There are many references for joint and beam analysis.
Helpful Member!(2)  rb1957 (Aerospace)
30 Aug 12 8:16
my 2c ...
1) you're underestimating the peak tension by ignoring the moment that'd probably develop. of course if the loaded plate is very flexible then the outer row of fasteners are probably ineffective.

2) if the loaded plate is Very flexible, then it could be expected to develop hoop stresses. i'd use this to determine shear at the fasteners.

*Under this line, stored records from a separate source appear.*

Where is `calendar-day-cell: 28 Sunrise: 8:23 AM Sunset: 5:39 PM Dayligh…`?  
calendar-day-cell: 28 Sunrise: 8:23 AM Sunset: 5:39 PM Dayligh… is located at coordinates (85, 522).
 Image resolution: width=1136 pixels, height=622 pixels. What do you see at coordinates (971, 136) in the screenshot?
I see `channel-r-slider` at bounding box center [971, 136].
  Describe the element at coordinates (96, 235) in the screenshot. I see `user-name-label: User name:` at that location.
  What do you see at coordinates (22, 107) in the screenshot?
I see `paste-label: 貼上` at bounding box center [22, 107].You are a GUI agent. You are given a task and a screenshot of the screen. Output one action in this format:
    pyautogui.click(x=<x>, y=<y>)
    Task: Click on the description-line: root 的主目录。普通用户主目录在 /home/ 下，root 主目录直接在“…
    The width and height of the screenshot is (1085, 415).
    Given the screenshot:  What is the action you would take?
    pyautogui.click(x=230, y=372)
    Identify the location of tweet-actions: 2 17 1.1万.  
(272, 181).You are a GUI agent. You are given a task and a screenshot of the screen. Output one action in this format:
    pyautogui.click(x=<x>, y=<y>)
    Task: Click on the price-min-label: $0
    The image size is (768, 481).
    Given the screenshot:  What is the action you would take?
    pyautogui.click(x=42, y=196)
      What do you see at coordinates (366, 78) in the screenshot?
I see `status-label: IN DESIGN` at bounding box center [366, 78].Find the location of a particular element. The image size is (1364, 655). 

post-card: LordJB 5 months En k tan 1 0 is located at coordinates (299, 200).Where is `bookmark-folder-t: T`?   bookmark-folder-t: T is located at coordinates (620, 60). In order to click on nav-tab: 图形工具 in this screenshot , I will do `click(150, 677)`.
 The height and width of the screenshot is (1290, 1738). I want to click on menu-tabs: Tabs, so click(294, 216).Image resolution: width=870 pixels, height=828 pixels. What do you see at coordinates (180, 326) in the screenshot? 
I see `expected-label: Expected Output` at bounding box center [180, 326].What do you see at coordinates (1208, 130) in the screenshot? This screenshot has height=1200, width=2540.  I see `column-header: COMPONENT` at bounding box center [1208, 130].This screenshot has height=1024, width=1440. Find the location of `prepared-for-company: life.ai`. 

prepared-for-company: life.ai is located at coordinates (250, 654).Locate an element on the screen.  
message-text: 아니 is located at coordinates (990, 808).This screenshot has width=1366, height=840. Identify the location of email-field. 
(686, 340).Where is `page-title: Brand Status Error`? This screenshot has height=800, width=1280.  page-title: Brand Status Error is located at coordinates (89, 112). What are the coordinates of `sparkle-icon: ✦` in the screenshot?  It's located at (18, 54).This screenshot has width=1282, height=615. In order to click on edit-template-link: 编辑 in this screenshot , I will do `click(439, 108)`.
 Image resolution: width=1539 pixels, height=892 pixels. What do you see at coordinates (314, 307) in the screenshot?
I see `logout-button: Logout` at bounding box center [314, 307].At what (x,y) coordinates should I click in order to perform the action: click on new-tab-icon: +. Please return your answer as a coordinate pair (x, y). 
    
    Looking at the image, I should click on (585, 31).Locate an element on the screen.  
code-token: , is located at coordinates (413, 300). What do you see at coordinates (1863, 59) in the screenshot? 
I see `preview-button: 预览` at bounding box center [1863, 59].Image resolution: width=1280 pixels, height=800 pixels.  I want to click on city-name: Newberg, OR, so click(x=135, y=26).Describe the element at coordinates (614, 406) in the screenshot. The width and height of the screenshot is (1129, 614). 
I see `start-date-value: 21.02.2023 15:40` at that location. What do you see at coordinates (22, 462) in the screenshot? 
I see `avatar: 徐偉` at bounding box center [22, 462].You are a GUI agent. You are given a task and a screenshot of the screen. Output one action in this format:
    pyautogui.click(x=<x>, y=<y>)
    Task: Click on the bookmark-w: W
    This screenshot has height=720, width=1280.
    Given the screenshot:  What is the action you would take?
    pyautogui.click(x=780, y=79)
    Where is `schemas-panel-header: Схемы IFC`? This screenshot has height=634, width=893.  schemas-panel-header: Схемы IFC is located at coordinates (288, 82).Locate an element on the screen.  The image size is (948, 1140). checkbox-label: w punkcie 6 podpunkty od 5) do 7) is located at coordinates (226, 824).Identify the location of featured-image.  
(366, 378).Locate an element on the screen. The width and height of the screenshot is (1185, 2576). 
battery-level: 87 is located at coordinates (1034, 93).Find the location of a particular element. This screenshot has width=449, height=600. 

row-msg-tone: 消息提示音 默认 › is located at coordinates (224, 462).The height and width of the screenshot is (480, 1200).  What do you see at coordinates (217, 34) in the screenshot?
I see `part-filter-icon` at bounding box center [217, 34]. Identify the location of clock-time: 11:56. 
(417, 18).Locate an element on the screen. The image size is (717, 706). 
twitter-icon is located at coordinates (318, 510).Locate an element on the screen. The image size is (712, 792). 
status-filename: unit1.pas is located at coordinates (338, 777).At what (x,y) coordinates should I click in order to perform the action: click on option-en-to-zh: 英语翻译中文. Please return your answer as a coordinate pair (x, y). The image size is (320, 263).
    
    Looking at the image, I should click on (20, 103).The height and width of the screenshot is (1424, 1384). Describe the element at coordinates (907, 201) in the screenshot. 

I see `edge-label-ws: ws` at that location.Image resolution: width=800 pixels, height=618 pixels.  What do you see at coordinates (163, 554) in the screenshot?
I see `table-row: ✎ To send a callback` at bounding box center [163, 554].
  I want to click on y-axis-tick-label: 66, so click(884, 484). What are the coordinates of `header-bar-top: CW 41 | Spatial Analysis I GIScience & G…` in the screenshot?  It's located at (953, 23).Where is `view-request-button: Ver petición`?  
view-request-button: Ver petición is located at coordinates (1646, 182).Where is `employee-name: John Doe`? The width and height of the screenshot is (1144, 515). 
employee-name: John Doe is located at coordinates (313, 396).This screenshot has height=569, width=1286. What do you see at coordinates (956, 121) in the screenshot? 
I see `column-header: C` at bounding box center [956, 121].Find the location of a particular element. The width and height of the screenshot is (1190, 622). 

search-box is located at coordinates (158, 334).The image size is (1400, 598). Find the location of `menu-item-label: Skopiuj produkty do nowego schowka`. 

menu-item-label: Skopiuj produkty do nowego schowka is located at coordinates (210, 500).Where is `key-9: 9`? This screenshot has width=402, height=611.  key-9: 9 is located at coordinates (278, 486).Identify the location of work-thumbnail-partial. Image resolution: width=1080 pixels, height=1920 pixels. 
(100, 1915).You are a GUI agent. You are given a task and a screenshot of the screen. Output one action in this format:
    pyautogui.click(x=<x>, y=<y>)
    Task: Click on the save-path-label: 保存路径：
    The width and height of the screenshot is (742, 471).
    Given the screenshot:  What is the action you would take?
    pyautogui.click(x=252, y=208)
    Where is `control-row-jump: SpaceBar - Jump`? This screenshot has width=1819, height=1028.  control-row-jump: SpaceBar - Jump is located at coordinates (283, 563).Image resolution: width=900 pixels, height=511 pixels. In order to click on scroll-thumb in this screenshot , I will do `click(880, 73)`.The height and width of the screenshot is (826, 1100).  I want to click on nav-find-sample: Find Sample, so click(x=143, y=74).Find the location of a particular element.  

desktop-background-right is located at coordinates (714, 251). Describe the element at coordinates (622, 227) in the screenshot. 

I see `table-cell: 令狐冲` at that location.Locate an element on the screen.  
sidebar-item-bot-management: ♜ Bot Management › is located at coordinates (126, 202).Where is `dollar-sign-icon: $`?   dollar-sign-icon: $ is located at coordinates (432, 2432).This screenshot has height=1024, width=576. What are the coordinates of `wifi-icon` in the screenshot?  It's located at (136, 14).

I understand your thougt about using a fully restrained beam, but i think that'll under-estimate the shear force if the plate behaves like a membrane. it's reasonably easy to calc the deflection of the flat plate by linking the strain in the plate (from hoop stress) to the change in length as the plate deflects to a radius R.

3) you then have to consider carefully the plate at the edge, near the support ... will the plate continue as a membrane (lifting off from the support plate between the fasteners) ? does the support plate provide a fixed (non-rotating) support to the plate so there is a change in curvature of the plate and moments in the plate and at the support ?

4) draw a free body diagram, showing how you balance the in-plane membrane stresses with the reaction forces. personally, if the membrane is that flexible i think you'll get more mileage out of the fasteners if you stagger the pattern.
istambul (Aerospace) (OP)
31 Aug 12 0:03
Hi rb1957,

Thank you for your suggestions! It solves my problem. Have a nice week end!